To educate members about the best available research, both the House and Senate science committees should create independent groups of impartial researchers and policy specialists to advise them on science and technology issues, including those related to energy, genetically modified foods, and clean air and water. (Industry representatives would still have a voice, but they would counsel the committees separately.) The advisers could provide counsel without advocating specific courses of action. The scientific community—perhaps the heads of the National Academy of Sciences—could select the advisers, who would serve limited terms. Policy makers would still make the decisions, but with help from experts, those decisions would at least be based on facts.

Congress used to have a body of this kind—the widely respected Office of Technology Assessment (OTA). The OTA was an office of Congress: it served members and committees, and a bipartisan board of senators and representatives oversaw it. Until 1995, the OTA created reports on scientific issues ranging from alternative fuels to cancer and presented Congress with options it could pursue to reach different goals. Then the Republican-controlled Congress axed its funding during budget cuts.
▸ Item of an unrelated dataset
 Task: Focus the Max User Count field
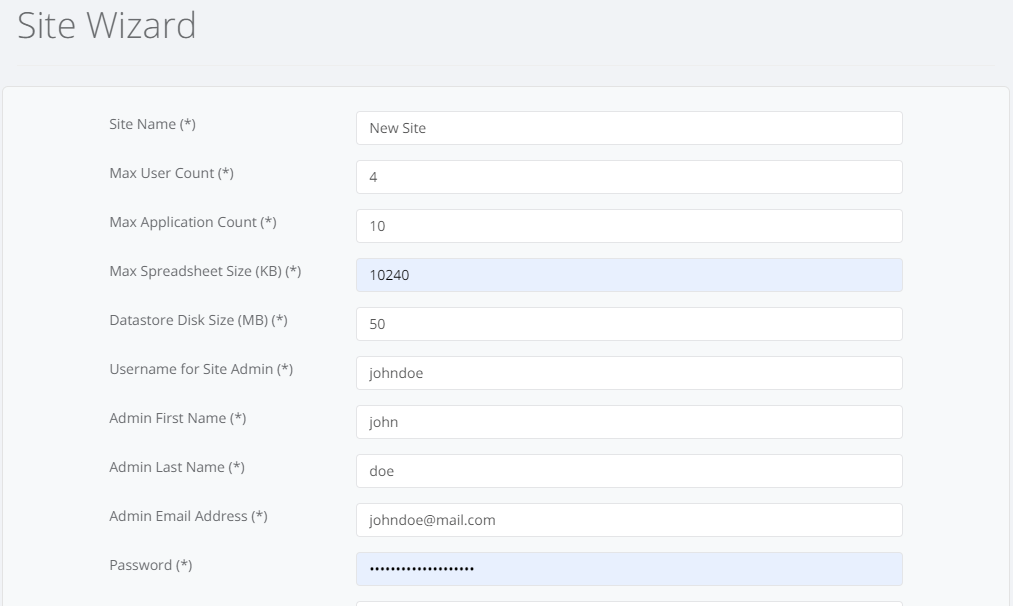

Many have advocated for the OTA’s return, including Scientific American. Last year Representative Bill Foster of Illinois introduced a resolution calling for its revival.

Whether it comes from a resurrected OTA, a new, dedicated advisory panel or some other body, independent, evidence-based advice on scientific matters would provide a strong counterbalance to the opinions of special interests. Science would get a voice, no matter who was in power. This voice could not force members of Congress to accept scientific truth over alternative “facts.” But at least it would give them the opportunity to do so.